# Given request:
Retype the following records line for line, without changing anything.

# Task material:
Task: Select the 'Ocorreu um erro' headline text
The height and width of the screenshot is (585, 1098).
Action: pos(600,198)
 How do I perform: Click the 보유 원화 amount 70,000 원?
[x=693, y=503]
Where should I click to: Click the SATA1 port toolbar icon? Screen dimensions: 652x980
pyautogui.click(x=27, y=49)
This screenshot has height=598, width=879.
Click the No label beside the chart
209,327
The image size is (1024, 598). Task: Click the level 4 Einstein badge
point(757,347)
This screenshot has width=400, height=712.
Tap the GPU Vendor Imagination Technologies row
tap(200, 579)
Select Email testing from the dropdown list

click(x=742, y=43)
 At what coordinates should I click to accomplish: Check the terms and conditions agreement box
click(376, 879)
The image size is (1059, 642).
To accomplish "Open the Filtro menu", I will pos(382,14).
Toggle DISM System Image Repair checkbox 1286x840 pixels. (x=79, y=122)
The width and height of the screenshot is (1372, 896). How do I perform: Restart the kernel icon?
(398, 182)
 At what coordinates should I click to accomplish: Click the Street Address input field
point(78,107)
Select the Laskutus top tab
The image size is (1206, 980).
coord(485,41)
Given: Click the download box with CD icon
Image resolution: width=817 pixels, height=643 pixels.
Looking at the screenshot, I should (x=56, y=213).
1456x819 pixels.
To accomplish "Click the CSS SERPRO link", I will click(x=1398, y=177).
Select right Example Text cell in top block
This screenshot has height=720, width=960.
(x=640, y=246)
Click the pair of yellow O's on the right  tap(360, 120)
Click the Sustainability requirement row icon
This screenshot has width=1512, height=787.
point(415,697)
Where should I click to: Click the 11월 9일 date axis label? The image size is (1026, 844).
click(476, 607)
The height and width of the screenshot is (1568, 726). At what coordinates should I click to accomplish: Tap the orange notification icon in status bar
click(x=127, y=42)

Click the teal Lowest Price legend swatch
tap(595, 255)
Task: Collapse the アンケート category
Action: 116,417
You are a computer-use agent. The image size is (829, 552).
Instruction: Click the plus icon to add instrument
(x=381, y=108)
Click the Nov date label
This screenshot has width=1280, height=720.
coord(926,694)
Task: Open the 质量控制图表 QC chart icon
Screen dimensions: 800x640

# Task output:
Task: Select the 'Ocorreu um erro' headline text
The height and width of the screenshot is (585, 1098).
Action: pos(600,198)
 How do I perform: Click the 보유 원화 amount 70,000 원?
[x=693, y=503]
Where should I click to: Click the SATA1 port toolbar icon? Screen dimensions: 652x980
pyautogui.click(x=27, y=49)
This screenshot has height=598, width=879.
Click the No label beside the chart
209,327
The image size is (1024, 598). Task: Click the level 4 Einstein badge
point(757,347)
This screenshot has width=400, height=712.
Tap the GPU Vendor Imagination Technologies row
tap(200, 579)
Select Email testing from the dropdown list

click(x=742, y=43)
 At what coordinates should I click to accomplish: Check the terms and conditions agreement box
click(376, 879)
The image size is (1059, 642).
To accomplish "Open the Filtro menu", I will pos(382,14).
Toggle DISM System Image Repair checkbox 1286x840 pixels. (x=79, y=122)
The width and height of the screenshot is (1372, 896). How do I perform: Restart the kernel icon?
(398, 182)
 At what coordinates should I click to accomplish: Click the Street Address input field
point(78,107)
Select the Laskutus top tab
The image size is (1206, 980).
coord(485,41)
Given: Click the download box with CD icon
Image resolution: width=817 pixels, height=643 pixels.
Looking at the screenshot, I should (x=56, y=213).
1456x819 pixels.
To accomplish "Click the CSS SERPRO link", I will click(x=1398, y=177).
Select right Example Text cell in top block
This screenshot has height=720, width=960.
(x=640, y=246)
Click the pair of yellow O's on the right  tap(360, 120)
Click the Sustainability requirement row icon
This screenshot has width=1512, height=787.
point(415,697)
Where should I click to: Click the 11월 9일 date axis label? The image size is (1026, 844).
click(476, 607)
The height and width of the screenshot is (1568, 726). At what coordinates should I click to accomplish: Tap the orange notification icon in status bar
click(x=127, y=42)

Click the teal Lowest Price legend swatch
tap(595, 255)
Task: Collapse the アンケート category
Action: 116,417
You are a computer-use agent. The image size is (829, 552).
Instruction: Click the plus icon to add instrument
(x=381, y=108)
Click the Nov date label
This screenshot has width=1280, height=720.
coord(926,694)
Task: Open the 质量控制图表 QC chart icon
Screen dimensions: 800x640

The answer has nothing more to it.